A straightforward example comes from https://github.com/GabrielHoffman/dreamlet_analysis/blob/main/COVID_combat/COVID_combat_major.Rmd , wherein sex and Source are random variables in the processAssays() call but subsequently converted to fixed effects. In other examples, variables used in processAssays are simply dropped from the formula passed to dreamlet:

form = ~ Age + **(1|sex) + (1|Source)**
res.proc = processAssays(pb, form,  
                          min.count = 3,
                          min.cells = 3,
                          BPPARAM = SnowParam(6))

res.vp = fitVarPart(res.proc, form, BPPARAM=SnowParam(6) )

form = ~ Source + **Age + sex**
fit = dreamlet(res.proc, form, BPPARAM=SnowParam(6))

It's somewhat unclear at the level of the code what is prompting these changes in formula between steps, and I can't find much clarifying why one would want to use different variables in the two steps in either the variancePartition or the dream/dreamlet docs. Some pointers would be much appreciated!

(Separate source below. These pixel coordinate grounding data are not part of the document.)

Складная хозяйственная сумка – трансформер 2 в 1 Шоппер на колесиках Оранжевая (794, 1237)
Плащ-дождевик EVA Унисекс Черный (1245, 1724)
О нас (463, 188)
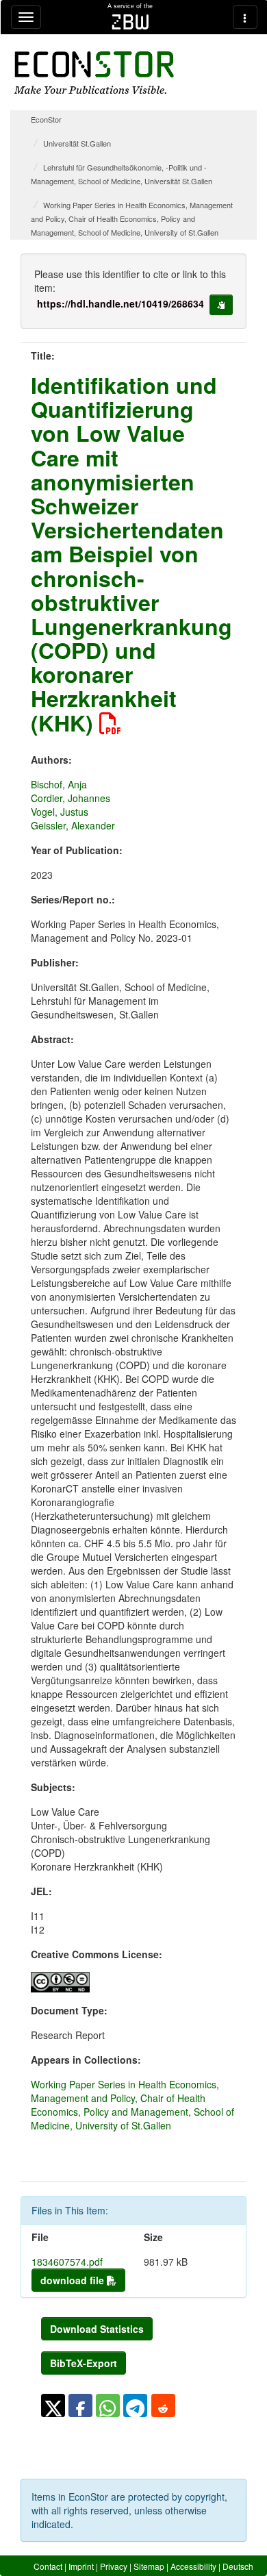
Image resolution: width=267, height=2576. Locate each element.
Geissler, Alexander (73, 825)
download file (73, 2280)
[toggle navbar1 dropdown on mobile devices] (26, 17)
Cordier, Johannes (70, 798)
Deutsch (237, 2566)
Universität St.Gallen (77, 143)
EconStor (46, 119)
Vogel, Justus (59, 811)
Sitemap (149, 2566)
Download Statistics (97, 2329)
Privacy (113, 2566)
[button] (53, 2405)
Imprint (81, 2566)
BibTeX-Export (83, 2363)
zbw (130, 22)
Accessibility (193, 2566)
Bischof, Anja (59, 784)
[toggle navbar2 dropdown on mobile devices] (245, 17)
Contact (48, 2566)
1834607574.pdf (67, 2261)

Best regards, and great work with this package! -Bernie Mulvey

GabrielHoffman commented 1 month ago

Thanks for brining this up. There are 3 general applications for a formula in this context, and you mentioned all 3. It is a balance statistical performance and computational time. Modeling a variable as a random effect vs a fixed effect matters statistically when the number of levels in the variable is large compared to the sample size, something on the order of $\sqrt{n}$. When the number of levels is small like for sex, there is really no practical difference in the results. But using a random effect is much more computationally intensive.

So for processAssays() I could have just as easily modeled sex and Source as fixed effects. For variance partitioning with fitVarPart(), estimates of variance fractions are more accurate when categorical variables are modeled as random effects. So I used the same formula for both analyses.

I should have used the same formula for dreamlet() for consistency, but there is minimal practical difference in results.